THOUGHTS

This file records my thoughts on various IRC- and Yoleaux-related
issues; it does not explain them. Paragraphs are not organised except by
section; the required background varies wildly from paragraph to
paragraph. Take what you read with a pinch of salt.


IRC generally:

Phenny uses a hand-hacked parser for IRC lines; Yoleaux just uses a
regexp, @@linere, which I pinched from loggy.py's source. This seems
to work well enough: I haven't seen it trip up once yet. Though it
may turn nasty the first time it does.

Yoleaux's flood control allows a message to be sent immediately if no
data has been sent for at least half a second and the data before that
was sent no more than a second ago; otherwise messages are throttled to
a rate of at most once every 1.5 seconds. This is probably too strict:
acrobup seems to manage to send a lot more than that. For now, though,
it's OK.

Another problem with the current flood control is that it's not
prioritised at all. There are two problems with this: if #a has 100
messages queued then someone in #b issues a command, the poor chap in #b
has to wait for all those hundreds of messages to be delivered before
he'll see the answer to his command. The other issue is that you could
cause the bot to ping-timeout like this. One possible solution would be
to make PONGs unbuffered, but then there's a chance that PONGing could
cause us to be booted for flooding, especially with some derpful IRC
software which will remain nameless. (I don't know if this software
actually behaves in this way, but it would not surprise me in the least.)

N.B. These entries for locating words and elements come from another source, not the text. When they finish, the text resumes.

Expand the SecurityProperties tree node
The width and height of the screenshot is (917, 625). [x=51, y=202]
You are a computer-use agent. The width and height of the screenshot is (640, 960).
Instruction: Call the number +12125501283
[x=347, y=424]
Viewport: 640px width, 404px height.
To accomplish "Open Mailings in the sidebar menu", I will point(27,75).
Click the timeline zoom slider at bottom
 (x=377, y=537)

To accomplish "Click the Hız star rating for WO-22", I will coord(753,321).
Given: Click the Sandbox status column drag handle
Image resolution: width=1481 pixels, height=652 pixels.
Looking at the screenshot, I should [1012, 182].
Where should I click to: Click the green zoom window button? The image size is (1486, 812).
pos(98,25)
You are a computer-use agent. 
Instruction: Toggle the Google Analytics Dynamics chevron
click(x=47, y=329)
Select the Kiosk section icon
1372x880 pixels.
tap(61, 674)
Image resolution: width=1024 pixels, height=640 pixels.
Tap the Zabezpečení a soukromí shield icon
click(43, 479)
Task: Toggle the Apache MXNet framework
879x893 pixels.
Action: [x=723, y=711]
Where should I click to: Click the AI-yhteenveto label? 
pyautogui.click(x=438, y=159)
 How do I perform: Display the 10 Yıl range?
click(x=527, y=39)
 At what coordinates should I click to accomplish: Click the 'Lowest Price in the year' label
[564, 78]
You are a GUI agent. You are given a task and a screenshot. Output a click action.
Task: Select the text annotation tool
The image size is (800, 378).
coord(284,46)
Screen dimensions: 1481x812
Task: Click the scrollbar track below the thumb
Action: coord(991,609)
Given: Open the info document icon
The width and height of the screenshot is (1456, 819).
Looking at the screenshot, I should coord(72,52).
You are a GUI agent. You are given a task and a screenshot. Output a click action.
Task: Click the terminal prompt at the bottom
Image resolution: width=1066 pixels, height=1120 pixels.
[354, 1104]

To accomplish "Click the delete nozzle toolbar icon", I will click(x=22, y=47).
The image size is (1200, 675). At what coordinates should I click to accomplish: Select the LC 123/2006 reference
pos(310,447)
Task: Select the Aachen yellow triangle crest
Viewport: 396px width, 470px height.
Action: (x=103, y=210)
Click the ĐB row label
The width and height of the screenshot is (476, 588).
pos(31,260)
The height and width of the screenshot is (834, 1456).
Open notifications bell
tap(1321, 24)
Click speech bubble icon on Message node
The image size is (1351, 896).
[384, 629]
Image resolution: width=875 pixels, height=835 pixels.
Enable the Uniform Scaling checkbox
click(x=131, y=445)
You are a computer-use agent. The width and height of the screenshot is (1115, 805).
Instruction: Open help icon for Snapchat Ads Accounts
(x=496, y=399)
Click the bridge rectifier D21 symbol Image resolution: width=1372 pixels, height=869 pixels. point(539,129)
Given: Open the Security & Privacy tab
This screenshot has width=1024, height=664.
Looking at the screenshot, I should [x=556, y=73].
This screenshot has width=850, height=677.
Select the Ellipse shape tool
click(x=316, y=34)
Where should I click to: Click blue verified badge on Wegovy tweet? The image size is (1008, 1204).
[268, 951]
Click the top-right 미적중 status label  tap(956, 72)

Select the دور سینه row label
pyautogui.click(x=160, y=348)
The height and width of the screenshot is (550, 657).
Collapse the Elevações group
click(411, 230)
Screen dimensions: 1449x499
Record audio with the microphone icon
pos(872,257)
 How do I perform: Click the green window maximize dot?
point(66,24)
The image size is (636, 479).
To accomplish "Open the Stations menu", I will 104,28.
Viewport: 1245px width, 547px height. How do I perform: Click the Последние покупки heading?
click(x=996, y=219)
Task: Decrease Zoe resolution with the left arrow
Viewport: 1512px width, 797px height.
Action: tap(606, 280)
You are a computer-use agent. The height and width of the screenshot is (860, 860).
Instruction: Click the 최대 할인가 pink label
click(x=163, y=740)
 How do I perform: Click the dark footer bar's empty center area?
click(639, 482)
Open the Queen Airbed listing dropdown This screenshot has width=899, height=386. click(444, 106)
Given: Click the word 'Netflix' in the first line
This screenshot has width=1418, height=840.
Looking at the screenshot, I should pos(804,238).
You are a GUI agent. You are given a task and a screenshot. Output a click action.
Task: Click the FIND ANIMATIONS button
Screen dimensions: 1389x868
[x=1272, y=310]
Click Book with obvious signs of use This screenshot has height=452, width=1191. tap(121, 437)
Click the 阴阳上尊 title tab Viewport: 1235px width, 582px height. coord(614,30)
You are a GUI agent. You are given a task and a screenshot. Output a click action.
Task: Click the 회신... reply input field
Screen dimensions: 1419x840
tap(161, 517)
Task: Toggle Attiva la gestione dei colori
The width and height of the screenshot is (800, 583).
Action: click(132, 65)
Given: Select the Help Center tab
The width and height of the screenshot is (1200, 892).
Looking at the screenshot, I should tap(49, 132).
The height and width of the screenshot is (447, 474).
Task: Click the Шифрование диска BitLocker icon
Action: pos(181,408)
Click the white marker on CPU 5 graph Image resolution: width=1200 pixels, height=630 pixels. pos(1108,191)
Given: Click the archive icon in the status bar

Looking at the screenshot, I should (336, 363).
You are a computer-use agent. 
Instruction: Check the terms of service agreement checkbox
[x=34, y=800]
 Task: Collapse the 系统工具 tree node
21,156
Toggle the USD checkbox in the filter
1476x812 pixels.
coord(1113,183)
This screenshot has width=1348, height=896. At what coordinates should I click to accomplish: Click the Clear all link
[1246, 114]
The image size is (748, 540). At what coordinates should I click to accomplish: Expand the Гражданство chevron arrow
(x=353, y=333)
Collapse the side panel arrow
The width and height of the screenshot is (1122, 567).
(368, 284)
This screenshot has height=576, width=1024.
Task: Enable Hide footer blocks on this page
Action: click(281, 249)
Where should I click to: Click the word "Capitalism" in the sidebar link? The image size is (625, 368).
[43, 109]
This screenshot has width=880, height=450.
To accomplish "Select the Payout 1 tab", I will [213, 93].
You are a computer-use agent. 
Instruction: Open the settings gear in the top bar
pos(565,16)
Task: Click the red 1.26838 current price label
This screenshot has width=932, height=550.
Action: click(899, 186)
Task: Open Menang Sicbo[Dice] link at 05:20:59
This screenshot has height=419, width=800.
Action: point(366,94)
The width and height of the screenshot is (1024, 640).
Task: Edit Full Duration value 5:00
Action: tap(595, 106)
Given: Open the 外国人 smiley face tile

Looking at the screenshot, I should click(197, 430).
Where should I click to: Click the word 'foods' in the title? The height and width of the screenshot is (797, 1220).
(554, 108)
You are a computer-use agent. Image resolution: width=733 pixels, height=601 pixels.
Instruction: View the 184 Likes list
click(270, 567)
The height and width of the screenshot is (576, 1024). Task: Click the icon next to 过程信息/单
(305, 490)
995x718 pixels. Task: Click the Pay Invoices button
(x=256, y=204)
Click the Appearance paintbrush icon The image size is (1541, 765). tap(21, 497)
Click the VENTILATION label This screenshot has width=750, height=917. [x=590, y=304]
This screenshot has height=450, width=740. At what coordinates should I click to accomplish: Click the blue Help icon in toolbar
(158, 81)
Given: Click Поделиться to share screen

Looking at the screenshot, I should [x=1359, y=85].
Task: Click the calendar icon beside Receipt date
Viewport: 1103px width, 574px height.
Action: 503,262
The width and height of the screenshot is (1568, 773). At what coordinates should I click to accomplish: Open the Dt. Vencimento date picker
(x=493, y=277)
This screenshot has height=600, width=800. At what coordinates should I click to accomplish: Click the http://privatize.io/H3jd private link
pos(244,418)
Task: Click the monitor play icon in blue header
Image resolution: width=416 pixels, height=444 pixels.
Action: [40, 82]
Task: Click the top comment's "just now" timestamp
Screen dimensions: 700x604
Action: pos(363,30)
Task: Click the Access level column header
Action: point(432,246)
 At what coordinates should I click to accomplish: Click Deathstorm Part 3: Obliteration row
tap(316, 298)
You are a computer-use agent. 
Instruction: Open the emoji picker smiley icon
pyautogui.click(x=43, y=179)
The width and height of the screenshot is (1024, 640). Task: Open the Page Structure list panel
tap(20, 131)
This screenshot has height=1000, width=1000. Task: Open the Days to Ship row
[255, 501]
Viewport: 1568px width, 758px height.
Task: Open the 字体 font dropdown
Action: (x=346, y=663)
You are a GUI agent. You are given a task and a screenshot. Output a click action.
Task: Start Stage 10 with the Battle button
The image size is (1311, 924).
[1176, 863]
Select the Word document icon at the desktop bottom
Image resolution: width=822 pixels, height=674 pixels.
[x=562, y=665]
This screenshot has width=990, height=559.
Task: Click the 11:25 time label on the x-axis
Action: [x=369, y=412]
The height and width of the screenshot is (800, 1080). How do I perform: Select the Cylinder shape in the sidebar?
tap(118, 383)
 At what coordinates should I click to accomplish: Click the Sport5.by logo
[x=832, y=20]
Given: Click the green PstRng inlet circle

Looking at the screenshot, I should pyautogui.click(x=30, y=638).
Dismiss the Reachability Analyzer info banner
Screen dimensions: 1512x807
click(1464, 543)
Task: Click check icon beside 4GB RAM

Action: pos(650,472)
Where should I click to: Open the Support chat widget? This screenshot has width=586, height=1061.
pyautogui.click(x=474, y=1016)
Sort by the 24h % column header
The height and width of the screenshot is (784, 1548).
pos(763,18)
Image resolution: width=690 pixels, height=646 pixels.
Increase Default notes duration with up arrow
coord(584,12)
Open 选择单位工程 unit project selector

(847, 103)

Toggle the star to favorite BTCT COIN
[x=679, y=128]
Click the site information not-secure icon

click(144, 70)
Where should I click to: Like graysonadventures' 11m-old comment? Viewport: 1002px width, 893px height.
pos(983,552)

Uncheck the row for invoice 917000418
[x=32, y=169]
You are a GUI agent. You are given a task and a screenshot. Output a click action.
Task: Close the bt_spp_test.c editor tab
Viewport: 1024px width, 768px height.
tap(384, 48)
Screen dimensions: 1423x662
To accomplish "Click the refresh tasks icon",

Solution: PONGs and messages to different channels get to jump the
queue: they get buffered like normal, but they go ahead of existing
messages to other channels, so that those messages have to wait 3
seconds or something.


Encoding:

Yoleaux converts all input strings to UTF-8 before processing them. All
output is clean UTF-8 (or should be, anyway).

Phenny tries UTF-8, then ISO-8859-1, then Windows-1252. This seems to be
necessary because Python's ISO-8859-1-to-Unicode conversion is done by a
table, rather than simply arithmetically as is Ruby's, and doesn't
include conversions for every byte from 128 to 255. As Windows-1252 is
backwards-compatible with ISO-8859-1 with a few additions, I initially
tried UTF-8 then 1252; unfortunately, Ruby uses a table for Windows-1252
conversion, and errors when it encounters a byte that's not in its
table. ISO Latin-1 to UTF-8 conversion is done without regard to whether
each byte is "valid" in the source encoding, and will work on a string
containing any sequence of bytes. You can demonstrate this by running
the following code:

(0..255).each {|n| n.chr.force_encoding('iso-8859-1').encode('utf-8') }
(0..255).each {|n| n.chr.force_encoding('cp1252').encode('utf-8') }

Upshot of all this: Yoleaux tries UTF-8, and if the string is not valid,
it treats it as ISO-8859-1 and transcodes. This could be a problem if
someone uses a Windows-1252 character which doesn't transcode as they
expect, and thus they pass some kind of input they didn't expect to a
command. Given the increasing dominance of UTF-8, and the number of
clients which only offer Latin-1, I don't think this issue is worth
addressing.


Commands, generally:

Prefixing: need to support ``<bot nick>: prefix?'' queries; and
channel-specific (eg. non-global) prefixes would be nice too.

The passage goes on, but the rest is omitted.